Aquel terremoto había sido devastador. El feroz movimiento sísmico, responsable de varios miles de muertos y grandes pérdidas materiales tenía aterrorizada a la población. El país estaba en estado de emergencia.
Heridos, inválidos y desvalidos llenaban una lista interminable que se incrementaba cada hora; se necesitaría tiempo para retornar a la normalidad y si bien es cierto que no había sido la primera vez, pues su riesgo era permanente por estar cerca de una importante falla geológica; el Centro de Control de Sismos seguía los acontecimientos alarmado por la intensidad del fenómeno y las réplicas que aumentaban la zozobra.

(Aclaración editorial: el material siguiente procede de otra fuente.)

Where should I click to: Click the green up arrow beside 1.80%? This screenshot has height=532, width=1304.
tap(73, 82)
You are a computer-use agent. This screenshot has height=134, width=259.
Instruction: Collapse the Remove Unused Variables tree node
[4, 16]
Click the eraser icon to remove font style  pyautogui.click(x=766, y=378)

Avanzada la tarde, el cielo estaba gris y espesas nubes entristecían el ambiente. Polvo, sirenas, humo, llantos y caras tristes en medio del desconcierto, parecían entonar un canto lúgubre por tan cruel castigo mientras la noche caía envuelta por una pertinaz lluvia que hacía más hiriente al frío.
4 de agosto…
Aquel día no había alcanzado a darme cuenta de qué estaba pasando, pero un grito a mis espaldas me hizo dirigir la mirada a escasos metros y en mi confusión, pude ver que dos inmensas macetas decorativas de una casa habían cedido para caer y hacerse añicos. Me asusté mucho y comencé a tartamudear mientras mi madre se inclinaba para abrazarme.
– Está temblando, hijo. No tengas miedo, pronto pasará.

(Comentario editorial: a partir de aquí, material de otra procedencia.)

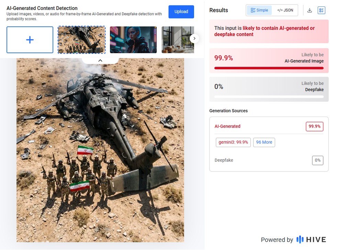Screen dimensions: 338x250
Task: Download the detection results
Action: [x=309, y=10]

Sin embargo, el ruido continuaba y pude notar que el suelo se movía en ondas perceptibles. Nunca había sido testigo de algo así y la cara de mi madre, de angustia, me asustó aún más y rompí a llorar. Me sentía indefenso y mi único consuelo fue pensar en papá.
Desde ese día, había transcurrido cerca de treinta años.
La voz del chofer que gritaba:
– ¡Terremoto! ¡Es un terremoto! – y sentir que era lanzado hacia adelante, me hizo volver a la realidad.